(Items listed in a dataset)

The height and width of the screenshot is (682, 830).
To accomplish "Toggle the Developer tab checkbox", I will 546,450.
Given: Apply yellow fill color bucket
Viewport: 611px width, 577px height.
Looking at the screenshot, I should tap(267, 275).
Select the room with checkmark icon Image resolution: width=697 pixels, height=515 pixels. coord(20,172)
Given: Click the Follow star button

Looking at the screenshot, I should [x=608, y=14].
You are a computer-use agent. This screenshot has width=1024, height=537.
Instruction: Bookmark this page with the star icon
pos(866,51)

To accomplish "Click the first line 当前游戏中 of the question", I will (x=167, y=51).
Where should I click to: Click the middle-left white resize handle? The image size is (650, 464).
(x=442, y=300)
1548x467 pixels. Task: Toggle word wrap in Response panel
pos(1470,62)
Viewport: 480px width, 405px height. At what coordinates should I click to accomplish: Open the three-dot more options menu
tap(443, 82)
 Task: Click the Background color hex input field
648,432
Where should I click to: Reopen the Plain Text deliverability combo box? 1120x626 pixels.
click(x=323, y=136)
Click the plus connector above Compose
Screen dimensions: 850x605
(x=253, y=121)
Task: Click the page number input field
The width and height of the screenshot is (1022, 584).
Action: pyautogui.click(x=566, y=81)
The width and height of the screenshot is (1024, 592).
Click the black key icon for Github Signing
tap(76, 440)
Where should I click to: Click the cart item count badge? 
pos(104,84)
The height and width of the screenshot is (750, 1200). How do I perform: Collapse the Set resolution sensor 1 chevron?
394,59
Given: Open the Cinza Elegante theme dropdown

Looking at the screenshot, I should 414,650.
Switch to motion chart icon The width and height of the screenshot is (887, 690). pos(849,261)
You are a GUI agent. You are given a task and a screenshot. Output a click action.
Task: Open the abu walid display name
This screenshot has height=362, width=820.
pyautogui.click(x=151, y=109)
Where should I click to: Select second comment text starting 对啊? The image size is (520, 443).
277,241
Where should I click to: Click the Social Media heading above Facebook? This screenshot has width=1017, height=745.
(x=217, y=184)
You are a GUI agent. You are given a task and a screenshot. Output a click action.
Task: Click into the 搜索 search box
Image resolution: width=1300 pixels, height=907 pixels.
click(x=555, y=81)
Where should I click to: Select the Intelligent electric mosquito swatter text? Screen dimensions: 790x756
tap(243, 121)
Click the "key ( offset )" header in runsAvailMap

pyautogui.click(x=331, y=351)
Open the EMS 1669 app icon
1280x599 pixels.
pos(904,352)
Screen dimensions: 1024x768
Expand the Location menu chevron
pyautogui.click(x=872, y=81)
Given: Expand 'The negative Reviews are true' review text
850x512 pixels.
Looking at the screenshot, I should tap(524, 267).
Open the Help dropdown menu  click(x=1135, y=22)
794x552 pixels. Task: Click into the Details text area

• Work to complete: Please copy the lines above from the line with "Instruction: Bookmark this" up to and including the line with "Click the plus connector above Compose", exactly as written and with nothing else.

• The completed task:
Instruction: Bookmark this page with the star icon
pos(866,51)

To accomplish "Click the first line 当前游戏中 of the question", I will (x=167, y=51).
Where should I click to: Click the middle-left white resize handle? The image size is (650, 464).
(x=442, y=300)
1548x467 pixels. Task: Toggle word wrap in Response panel
pos(1470,62)
Viewport: 480px width, 405px height. At what coordinates should I click to accomplish: Open the three-dot more options menu
tap(443, 82)
 Task: Click the Background color hex input field
648,432
Where should I click to: Reopen the Plain Text deliverability combo box? 1120x626 pixels.
click(x=323, y=136)
Click the plus connector above Compose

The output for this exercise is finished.